La frange des « haratines » ((anciens esclaves), est celle qui s’adonne le plus en Mauritanie à l’art des louanges du Prophète. Elle est fortement attachée à sa promotion et à son ancrage au point qu’El Medh est devenu son art unique.
Les chanteurs « haratines » se performent aux coups du tambour et aux sons des applaudissements (claques des mains) de l’équipe qui en fredonne en chœur les louanges du Prophète, en l’absence de tout autre instrument de musique.

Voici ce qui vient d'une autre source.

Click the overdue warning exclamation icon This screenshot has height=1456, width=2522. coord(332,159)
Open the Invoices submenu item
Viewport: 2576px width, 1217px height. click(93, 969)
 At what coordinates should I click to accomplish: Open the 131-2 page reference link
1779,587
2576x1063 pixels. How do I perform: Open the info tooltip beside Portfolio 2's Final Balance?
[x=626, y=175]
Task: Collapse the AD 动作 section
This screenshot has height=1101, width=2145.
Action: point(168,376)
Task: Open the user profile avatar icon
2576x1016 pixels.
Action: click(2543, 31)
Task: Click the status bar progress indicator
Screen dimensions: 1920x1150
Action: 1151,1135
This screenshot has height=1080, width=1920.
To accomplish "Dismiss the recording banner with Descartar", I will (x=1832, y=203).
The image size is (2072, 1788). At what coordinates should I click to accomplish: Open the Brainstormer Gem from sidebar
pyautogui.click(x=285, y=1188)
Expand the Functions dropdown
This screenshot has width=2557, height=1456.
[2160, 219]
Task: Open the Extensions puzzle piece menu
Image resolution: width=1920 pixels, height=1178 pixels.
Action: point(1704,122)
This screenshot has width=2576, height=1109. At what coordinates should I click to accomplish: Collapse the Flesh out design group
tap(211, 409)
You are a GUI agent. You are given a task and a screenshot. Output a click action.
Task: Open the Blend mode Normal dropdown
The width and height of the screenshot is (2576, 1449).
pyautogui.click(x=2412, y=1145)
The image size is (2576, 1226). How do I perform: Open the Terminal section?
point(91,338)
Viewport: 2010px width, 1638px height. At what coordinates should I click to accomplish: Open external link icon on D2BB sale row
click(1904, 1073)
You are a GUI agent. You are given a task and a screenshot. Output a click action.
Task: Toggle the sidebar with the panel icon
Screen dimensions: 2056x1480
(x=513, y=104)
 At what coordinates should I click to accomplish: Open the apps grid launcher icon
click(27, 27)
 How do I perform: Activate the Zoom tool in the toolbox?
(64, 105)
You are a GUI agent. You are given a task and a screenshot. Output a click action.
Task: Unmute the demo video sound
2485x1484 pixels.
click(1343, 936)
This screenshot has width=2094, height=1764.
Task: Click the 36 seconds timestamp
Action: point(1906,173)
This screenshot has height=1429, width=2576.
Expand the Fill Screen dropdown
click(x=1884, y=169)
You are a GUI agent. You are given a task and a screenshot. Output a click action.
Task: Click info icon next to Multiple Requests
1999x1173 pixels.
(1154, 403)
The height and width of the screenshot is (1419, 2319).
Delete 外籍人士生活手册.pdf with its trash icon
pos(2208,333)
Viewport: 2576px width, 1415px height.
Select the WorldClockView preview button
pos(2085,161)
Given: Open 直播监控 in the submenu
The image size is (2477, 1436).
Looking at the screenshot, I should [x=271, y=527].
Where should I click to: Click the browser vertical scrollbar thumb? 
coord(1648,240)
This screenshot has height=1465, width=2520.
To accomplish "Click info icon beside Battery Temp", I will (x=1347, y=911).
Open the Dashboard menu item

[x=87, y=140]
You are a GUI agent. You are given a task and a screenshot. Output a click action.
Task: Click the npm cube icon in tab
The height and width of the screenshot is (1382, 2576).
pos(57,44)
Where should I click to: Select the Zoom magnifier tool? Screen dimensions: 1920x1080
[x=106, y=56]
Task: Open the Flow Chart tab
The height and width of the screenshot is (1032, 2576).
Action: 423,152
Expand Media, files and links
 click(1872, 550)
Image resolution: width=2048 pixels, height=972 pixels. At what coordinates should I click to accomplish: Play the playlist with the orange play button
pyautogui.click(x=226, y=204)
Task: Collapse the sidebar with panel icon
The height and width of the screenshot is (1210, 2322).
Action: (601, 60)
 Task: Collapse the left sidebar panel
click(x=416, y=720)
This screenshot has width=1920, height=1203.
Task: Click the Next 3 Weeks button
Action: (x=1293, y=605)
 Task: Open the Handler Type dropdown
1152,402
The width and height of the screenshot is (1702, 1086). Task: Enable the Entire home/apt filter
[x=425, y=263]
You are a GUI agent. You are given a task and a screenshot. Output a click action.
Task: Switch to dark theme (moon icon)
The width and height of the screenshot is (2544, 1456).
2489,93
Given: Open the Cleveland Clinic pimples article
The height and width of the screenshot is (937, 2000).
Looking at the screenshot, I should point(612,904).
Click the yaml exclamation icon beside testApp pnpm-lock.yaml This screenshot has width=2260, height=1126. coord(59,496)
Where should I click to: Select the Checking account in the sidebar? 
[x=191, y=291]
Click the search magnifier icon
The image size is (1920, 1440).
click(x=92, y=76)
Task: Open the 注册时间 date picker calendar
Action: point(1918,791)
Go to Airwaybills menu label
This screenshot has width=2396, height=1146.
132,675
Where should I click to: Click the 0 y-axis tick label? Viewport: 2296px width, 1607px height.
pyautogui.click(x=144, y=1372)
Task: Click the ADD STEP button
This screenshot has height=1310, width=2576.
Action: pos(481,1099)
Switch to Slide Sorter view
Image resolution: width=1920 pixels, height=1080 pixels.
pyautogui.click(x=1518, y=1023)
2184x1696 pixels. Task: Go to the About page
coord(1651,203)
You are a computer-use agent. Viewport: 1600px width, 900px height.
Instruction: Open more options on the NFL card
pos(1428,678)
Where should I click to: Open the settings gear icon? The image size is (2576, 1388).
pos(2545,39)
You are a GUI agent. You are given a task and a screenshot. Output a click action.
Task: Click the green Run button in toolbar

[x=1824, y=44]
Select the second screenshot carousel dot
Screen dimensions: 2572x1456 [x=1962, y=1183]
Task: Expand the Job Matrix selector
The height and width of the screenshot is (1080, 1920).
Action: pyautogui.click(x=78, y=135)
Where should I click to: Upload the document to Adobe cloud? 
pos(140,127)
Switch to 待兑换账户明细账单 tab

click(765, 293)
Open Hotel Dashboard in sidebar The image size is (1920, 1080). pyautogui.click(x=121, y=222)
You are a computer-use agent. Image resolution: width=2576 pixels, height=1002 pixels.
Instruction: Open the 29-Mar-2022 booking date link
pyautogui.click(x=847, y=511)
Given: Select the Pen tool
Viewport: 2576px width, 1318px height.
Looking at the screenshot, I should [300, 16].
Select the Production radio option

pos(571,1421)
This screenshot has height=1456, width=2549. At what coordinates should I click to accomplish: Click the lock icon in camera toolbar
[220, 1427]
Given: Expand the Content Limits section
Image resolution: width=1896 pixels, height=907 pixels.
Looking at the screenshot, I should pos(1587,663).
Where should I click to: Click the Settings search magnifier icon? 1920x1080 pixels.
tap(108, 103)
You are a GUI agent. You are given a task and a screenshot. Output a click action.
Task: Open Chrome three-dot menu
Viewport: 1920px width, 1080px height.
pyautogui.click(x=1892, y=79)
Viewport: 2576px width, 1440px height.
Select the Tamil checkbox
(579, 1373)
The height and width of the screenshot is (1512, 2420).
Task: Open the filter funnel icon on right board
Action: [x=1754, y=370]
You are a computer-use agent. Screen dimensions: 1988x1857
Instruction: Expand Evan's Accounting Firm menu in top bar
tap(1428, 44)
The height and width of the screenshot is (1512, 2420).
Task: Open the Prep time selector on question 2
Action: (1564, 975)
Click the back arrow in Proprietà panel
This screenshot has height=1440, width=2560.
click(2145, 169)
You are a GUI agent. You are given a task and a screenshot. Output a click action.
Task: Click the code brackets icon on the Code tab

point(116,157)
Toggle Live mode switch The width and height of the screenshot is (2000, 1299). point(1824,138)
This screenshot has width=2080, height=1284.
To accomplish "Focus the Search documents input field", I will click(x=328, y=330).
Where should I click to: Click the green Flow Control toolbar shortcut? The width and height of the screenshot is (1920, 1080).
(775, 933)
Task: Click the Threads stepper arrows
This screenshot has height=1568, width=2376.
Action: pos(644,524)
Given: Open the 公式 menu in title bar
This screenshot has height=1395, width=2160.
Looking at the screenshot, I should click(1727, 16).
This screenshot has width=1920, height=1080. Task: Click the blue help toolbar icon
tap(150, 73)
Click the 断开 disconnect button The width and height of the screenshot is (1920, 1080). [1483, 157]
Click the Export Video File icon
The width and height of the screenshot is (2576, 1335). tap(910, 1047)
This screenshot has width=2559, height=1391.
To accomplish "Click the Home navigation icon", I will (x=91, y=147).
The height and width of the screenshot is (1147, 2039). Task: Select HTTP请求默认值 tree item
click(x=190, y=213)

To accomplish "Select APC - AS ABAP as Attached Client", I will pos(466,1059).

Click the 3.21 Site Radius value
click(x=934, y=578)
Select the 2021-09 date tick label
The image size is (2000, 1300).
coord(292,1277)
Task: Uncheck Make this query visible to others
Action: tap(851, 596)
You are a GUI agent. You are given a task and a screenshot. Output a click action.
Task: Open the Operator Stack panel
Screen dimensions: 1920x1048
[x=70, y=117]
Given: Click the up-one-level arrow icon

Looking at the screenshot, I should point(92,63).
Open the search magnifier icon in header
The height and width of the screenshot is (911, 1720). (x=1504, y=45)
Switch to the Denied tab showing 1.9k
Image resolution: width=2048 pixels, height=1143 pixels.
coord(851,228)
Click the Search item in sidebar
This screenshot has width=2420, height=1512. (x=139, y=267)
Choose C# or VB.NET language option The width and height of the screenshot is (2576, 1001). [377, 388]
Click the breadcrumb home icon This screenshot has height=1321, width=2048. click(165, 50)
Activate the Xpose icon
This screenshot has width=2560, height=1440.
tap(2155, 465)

Dans le passé, de grandes foules se rassemblaient en cercle à une heure tardive jusqu’aux premières heures de l’aube, autour des chanteurs du Medh. Mais aujourd’hui, les chanteurs du Medh produisent sur scène, dans de grandes salles, face à un public nombreux, assis sur des chaises, écoutant des chansons, lui remémorant ses ancêtres, invoquant à travers leurs chants un beau temps « si seulement ses jours avaient été créés pour perdurer ».
Le Medh diffère aussi chez les bergers qui le pratiquent, qu’ils chantent en marchant derrière les troupeaux de leurs maîtres dont ils avaient la garde. Le Medh chez les griots (Igawen -artistes) diffère également avec son précédent, sur le plan de l’exécution, du fait que les Igawens exercent la profession de l’art et exécutent El Medh avec des instruments musicaux plus développés.
Conclusion
El Medh Nebewi en Mauritanie s’est maintenu, en dépit de tous les changements vécus par le pays dans sa simple structure traditionnelle, unifiant sous lui et à travers les temps, tout le paysage ethnique et tribal en Mauritanie, grâce à des chants exhortant à la tolérance et relatant la vie du Prophète PSL de manière narrative.
Au fil des jours, les chanteurs du Medh ont joué un rôle majeur dans la consolidation des différentes valeurs culturelles en Mauritanie et dans la construction de ponts entre les cultures, du fait, que cela est fondamental pour la préservation de la paix, de la stabilité et du développement.